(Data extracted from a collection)

-- -- --

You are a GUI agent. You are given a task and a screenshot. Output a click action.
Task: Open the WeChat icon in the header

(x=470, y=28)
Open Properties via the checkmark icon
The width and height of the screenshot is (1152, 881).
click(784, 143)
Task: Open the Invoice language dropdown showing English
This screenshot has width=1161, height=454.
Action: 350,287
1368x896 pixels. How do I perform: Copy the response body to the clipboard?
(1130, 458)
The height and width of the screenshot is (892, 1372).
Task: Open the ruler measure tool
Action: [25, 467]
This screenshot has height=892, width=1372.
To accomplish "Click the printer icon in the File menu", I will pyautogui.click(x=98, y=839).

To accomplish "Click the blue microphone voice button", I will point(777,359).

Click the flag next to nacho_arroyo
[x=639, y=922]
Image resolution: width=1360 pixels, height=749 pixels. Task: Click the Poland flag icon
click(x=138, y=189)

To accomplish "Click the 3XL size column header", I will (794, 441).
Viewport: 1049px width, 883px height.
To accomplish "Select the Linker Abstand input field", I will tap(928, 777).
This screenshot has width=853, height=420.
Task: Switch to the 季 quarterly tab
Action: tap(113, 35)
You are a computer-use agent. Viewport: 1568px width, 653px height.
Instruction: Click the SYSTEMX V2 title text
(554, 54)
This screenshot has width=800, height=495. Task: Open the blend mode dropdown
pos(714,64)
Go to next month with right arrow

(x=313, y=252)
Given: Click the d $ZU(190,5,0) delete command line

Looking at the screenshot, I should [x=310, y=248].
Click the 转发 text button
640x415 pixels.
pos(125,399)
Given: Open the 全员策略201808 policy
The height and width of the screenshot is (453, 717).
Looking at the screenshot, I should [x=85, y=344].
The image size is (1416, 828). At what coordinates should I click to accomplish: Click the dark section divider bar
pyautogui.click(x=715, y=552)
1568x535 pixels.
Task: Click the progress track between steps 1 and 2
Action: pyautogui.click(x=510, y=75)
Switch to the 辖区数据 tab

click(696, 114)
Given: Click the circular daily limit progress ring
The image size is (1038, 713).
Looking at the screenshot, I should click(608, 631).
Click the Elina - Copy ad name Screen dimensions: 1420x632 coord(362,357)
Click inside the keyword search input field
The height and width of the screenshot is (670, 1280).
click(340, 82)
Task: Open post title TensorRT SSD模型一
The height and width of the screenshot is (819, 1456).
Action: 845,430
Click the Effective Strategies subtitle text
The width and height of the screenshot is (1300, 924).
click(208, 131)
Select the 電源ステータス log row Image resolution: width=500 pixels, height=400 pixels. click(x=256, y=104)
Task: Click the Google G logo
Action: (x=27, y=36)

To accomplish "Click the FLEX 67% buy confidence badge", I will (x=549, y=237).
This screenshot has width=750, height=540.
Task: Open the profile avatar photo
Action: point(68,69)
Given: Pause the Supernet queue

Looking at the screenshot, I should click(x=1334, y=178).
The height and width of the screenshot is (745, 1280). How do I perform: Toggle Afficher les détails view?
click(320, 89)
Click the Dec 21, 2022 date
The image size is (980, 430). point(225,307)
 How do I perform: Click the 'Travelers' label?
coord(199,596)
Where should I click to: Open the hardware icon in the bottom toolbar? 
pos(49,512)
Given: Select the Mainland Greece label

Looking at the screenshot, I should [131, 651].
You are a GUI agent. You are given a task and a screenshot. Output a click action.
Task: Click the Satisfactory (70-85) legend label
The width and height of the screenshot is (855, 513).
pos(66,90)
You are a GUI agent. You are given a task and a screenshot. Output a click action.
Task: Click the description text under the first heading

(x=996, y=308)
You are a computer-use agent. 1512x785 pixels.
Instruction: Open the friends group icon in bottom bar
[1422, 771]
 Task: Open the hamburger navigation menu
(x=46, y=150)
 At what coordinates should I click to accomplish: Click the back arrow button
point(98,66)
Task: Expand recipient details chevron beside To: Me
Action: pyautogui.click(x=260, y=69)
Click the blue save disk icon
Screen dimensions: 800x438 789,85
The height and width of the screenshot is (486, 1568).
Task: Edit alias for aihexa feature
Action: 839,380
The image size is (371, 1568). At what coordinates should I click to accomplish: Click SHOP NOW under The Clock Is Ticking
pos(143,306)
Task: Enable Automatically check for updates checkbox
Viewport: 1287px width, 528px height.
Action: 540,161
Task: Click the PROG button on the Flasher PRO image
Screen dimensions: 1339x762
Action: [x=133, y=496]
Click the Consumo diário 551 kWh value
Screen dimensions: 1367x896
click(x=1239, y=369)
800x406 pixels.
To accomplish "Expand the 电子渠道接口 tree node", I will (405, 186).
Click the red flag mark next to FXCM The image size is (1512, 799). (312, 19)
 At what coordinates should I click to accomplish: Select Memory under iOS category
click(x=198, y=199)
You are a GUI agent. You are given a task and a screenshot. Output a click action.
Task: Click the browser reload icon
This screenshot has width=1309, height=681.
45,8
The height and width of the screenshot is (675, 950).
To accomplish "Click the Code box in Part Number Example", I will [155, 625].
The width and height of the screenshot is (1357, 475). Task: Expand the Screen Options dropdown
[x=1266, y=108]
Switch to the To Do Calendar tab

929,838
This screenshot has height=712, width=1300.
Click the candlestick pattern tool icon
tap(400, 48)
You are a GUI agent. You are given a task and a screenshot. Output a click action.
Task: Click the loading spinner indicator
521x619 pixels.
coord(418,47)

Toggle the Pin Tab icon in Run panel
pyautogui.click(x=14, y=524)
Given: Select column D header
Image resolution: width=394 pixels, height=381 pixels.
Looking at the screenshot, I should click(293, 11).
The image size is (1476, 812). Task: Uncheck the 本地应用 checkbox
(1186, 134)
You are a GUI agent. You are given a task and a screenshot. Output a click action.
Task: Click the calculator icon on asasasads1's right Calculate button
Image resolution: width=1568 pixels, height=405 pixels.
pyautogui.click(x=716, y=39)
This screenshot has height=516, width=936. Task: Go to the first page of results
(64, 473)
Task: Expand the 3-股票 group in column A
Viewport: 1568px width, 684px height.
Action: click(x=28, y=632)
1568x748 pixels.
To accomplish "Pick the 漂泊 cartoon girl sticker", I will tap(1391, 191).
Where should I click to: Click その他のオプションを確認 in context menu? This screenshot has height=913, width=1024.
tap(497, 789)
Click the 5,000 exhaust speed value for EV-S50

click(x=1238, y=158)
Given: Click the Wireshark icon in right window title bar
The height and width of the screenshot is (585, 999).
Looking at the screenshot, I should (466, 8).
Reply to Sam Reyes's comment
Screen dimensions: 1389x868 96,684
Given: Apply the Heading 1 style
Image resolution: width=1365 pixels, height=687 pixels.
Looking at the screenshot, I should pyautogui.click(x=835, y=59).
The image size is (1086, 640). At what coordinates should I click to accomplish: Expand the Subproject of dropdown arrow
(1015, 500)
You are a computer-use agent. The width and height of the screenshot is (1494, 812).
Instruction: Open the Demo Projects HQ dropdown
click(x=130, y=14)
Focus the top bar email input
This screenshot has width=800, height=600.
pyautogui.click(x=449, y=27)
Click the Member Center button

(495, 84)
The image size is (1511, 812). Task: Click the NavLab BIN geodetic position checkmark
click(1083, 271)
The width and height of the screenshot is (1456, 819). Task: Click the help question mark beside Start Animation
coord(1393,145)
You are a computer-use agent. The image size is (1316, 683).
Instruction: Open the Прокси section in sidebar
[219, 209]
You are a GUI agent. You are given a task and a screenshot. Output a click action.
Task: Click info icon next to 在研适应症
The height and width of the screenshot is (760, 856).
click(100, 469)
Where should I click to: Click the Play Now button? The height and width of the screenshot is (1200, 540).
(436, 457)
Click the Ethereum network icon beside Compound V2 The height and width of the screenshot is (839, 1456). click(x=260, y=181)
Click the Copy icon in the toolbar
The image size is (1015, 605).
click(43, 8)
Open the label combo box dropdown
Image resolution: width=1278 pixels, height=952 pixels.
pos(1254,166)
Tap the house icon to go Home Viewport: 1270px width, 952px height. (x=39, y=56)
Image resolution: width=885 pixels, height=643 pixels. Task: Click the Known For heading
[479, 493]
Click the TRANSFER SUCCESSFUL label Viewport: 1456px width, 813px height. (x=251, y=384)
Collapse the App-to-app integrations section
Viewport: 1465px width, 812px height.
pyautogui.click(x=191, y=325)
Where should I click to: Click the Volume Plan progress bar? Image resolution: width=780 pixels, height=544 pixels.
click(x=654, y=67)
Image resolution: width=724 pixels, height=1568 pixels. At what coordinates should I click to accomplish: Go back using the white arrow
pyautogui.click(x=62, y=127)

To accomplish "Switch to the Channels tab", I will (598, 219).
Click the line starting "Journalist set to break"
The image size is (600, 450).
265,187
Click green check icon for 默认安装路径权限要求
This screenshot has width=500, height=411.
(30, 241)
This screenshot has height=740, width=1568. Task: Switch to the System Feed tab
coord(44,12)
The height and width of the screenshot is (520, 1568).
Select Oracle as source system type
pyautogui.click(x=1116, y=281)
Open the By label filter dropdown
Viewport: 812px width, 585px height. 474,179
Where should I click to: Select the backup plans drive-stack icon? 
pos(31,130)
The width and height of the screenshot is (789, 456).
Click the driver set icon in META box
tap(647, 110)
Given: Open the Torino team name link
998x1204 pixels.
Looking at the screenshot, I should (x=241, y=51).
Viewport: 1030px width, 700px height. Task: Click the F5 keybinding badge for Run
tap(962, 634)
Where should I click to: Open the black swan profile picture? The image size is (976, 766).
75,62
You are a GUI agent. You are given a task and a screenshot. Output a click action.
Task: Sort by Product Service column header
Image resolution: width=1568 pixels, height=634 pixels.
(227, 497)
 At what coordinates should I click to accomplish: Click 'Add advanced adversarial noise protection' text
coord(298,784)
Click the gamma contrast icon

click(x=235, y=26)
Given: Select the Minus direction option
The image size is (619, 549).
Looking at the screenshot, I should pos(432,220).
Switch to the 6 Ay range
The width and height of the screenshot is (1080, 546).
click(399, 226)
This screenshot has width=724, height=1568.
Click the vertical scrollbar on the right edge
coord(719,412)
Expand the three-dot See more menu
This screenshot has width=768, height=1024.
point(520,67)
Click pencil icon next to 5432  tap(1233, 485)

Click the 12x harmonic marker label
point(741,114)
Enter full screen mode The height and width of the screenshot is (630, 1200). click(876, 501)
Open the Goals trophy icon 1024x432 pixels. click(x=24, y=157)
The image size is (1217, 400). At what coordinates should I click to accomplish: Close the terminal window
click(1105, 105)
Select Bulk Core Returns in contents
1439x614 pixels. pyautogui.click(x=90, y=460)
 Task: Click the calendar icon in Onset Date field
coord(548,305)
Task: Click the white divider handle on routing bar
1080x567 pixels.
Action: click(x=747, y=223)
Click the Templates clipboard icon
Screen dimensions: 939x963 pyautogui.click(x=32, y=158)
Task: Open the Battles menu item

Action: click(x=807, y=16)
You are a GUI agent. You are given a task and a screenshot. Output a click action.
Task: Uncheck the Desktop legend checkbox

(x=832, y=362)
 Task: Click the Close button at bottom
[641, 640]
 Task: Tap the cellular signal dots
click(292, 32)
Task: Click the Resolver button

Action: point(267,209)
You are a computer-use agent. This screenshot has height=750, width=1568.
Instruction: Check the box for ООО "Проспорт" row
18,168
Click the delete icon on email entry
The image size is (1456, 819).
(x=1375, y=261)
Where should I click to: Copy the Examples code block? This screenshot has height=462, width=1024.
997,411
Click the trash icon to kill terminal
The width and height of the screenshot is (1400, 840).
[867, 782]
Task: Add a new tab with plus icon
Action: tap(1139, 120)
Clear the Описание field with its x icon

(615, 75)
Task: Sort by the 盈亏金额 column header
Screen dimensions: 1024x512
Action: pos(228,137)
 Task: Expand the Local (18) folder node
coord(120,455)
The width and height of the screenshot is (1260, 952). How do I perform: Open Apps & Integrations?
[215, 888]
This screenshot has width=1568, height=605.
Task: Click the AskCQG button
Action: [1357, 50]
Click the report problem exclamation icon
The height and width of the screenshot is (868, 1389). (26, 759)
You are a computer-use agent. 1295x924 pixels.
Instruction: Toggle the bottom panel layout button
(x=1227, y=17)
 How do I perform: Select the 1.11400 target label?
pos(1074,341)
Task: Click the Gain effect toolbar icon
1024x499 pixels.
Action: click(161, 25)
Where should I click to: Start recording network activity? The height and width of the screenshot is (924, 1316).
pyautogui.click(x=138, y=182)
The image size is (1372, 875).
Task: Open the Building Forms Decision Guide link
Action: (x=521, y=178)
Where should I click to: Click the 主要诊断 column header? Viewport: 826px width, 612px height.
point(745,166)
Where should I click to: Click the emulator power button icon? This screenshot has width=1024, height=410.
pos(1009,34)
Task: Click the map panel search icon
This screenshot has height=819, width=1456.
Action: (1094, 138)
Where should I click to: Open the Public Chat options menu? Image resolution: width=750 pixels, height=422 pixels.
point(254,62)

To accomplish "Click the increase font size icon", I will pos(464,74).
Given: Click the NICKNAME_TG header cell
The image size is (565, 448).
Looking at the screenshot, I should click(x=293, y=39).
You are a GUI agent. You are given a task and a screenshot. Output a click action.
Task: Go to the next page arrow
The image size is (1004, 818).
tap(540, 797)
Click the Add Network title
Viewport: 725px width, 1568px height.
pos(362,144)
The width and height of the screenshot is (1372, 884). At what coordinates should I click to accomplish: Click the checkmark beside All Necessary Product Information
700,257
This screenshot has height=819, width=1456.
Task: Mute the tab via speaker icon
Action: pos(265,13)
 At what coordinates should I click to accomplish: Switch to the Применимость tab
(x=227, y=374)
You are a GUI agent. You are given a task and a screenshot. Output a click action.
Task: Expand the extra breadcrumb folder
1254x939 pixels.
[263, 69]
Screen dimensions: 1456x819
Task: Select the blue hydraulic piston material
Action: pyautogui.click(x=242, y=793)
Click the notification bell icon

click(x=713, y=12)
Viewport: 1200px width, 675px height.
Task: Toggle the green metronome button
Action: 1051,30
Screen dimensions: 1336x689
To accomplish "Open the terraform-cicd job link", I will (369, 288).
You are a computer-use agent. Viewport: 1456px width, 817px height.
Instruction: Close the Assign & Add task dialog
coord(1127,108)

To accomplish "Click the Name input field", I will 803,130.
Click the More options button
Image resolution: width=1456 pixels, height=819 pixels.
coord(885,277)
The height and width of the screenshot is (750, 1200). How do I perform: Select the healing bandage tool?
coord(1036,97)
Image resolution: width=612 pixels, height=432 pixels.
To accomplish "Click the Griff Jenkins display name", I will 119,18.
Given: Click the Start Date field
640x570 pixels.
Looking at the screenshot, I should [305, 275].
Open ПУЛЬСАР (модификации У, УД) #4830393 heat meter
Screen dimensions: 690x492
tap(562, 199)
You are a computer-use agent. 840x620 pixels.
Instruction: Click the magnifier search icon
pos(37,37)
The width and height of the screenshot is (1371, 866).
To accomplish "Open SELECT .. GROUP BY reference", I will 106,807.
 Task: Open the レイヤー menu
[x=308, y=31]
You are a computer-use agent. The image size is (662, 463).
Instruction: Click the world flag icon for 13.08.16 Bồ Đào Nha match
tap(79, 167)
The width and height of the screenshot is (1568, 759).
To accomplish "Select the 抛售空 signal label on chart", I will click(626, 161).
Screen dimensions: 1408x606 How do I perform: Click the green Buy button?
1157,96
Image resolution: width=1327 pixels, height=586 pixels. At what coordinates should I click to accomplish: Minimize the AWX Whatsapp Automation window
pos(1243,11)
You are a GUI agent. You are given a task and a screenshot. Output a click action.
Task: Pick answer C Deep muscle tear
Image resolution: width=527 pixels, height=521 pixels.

-- -- --

Exercise objective :: Echo back, unchanged, the part of the data that opens with the line containing "Click the 12x harmonic marker label" and closes with the line containing "coord(120,455)", including both of those lines.

Solution to this task ::
Click the 12x harmonic marker label
point(741,114)
Enter full screen mode The height and width of the screenshot is (630, 1200). click(876, 501)
Open the Goals trophy icon 1024x432 pixels. click(x=24, y=157)
The image size is (1217, 400). At what coordinates should I click to accomplish: Close the terminal window
click(1105, 105)
Select Bulk Core Returns in contents
1439x614 pixels. pyautogui.click(x=90, y=460)
 Task: Click the calendar icon in Onset Date field
coord(548,305)
Task: Click the white divider handle on routing bar
1080x567 pixels.
Action: click(x=747, y=223)
Click the Templates clipboard icon
Screen dimensions: 939x963 pyautogui.click(x=32, y=158)
Task: Open the Battles menu item

Action: click(x=807, y=16)
You are a GUI agent. You are given a task and a screenshot. Output a click action.
Task: Uncheck the Desktop legend checkbox

(x=832, y=362)
 Task: Click the Close button at bottom
[641, 640]
 Task: Tap the cellular signal dots
click(292, 32)
Task: Click the Resolver button

Action: point(267,209)
You are a computer-use agent. This screenshot has height=750, width=1568.
Instruction: Check the box for ООО "Проспорт" row
18,168
Click the delete icon on email entry
The image size is (1456, 819).
(x=1375, y=261)
Where should I click to: Copy the Examples code block? This screenshot has height=462, width=1024.
997,411
Click the trash icon to kill terminal
The width and height of the screenshot is (1400, 840).
[867, 782]
Task: Add a new tab with plus icon
Action: tap(1139, 120)
Clear the Описание field with its x icon

(615, 75)
Task: Sort by the 盈亏金额 column header
Screen dimensions: 1024x512
Action: pos(228,137)
 Task: Expand the Local (18) folder node
coord(120,455)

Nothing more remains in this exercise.